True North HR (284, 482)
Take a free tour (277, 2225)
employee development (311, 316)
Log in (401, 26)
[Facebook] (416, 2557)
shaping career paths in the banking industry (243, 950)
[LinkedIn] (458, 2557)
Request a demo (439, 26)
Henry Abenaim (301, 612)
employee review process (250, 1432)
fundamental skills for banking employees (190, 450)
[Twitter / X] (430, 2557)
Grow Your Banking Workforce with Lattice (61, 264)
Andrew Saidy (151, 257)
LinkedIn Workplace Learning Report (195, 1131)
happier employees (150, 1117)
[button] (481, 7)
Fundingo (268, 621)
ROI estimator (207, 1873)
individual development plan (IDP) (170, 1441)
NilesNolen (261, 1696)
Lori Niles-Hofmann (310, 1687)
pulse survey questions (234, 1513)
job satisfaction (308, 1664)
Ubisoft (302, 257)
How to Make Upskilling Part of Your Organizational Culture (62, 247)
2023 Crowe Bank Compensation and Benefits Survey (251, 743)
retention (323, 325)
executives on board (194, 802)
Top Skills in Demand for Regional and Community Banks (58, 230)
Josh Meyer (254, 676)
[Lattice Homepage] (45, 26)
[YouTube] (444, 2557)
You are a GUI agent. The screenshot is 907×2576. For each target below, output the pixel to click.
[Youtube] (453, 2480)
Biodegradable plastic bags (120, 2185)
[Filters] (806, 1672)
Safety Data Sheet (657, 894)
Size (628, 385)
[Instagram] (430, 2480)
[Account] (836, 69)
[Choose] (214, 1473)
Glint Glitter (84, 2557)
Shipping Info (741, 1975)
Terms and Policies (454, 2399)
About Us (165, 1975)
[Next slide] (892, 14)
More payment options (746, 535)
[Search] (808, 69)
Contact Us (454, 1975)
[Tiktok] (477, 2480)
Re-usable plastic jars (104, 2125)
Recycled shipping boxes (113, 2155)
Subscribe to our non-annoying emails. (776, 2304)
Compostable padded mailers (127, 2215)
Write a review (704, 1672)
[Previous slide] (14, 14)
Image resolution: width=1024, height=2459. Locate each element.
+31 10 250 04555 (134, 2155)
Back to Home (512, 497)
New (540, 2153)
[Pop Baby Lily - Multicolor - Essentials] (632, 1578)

* EXERCISE DETAILS:
Your task is to quote all of the data word for word.

* EXERCISE RESPONSE:
True North HR (284, 482)
Take a free tour (277, 2225)
employee development (311, 316)
Log in (401, 26)
[Facebook] (416, 2557)
shaping career paths in the banking industry (243, 950)
[LinkedIn] (458, 2557)
Request a demo (439, 26)
Henry Abenaim (301, 612)
employee review process (250, 1432)
fundamental skills for banking employees (190, 450)
[Twitter / X] (430, 2557)
Grow Your Banking Workforce with Lattice (61, 264)
Andrew Saidy (151, 257)
LinkedIn Workplace Learning Report (195, 1131)
happier employees (150, 1117)
[button] (481, 7)
Fundingo (268, 621)
ROI estimator (207, 1873)
individual development plan (IDP) (170, 1441)
NilesNolen (261, 1696)
Lori Niles-Hofmann (310, 1687)
pulse survey questions (234, 1513)
job satisfaction (308, 1664)
Ubisoft (302, 257)
How to Make Upskilling Part of Your Organizational Culture (62, 247)
2023 Crowe Bank Compensation and Benefits Survey (251, 743)
retention (323, 325)
executives on board (194, 802)
Top Skills in Demand for Regional and Community Banks (58, 230)
Josh Meyer (254, 676)
[Lattice Homepage] (45, 26)
[YouTube] (444, 2557)
You are a GUI agent. The screenshot is 907×2576. For each target below, output the pixel to click.
[Youtube] (453, 2480)
Biodegradable plastic bags (120, 2185)
[Filters] (806, 1672)
Safety Data Sheet (657, 894)
Size (628, 385)
[Instagram] (430, 2480)
[Account] (836, 69)
[Choose] (214, 1473)
Glint Glitter (84, 2557)
Shipping Info (741, 1975)
Terms and Policies (454, 2399)
About Us (165, 1975)
[Next slide] (892, 14)
More payment options (746, 535)
[Search] (808, 69)
Contact Us (454, 1975)
[Tiktok] (477, 2480)
Re-usable plastic jars (104, 2125)
Recycled shipping boxes (113, 2155)
Subscribe to our non-annoying emails. (776, 2304)
Compostable padded mailers (127, 2215)
Write a review (704, 1672)
[Previous slide] (14, 14)
Image resolution: width=1024, height=2459. Locate each element.
+31 10 250 04555 (134, 2155)
Back to Home (512, 497)
New (540, 2153)
[Pop Baby Lily - Multicolor - Essentials] (632, 1578)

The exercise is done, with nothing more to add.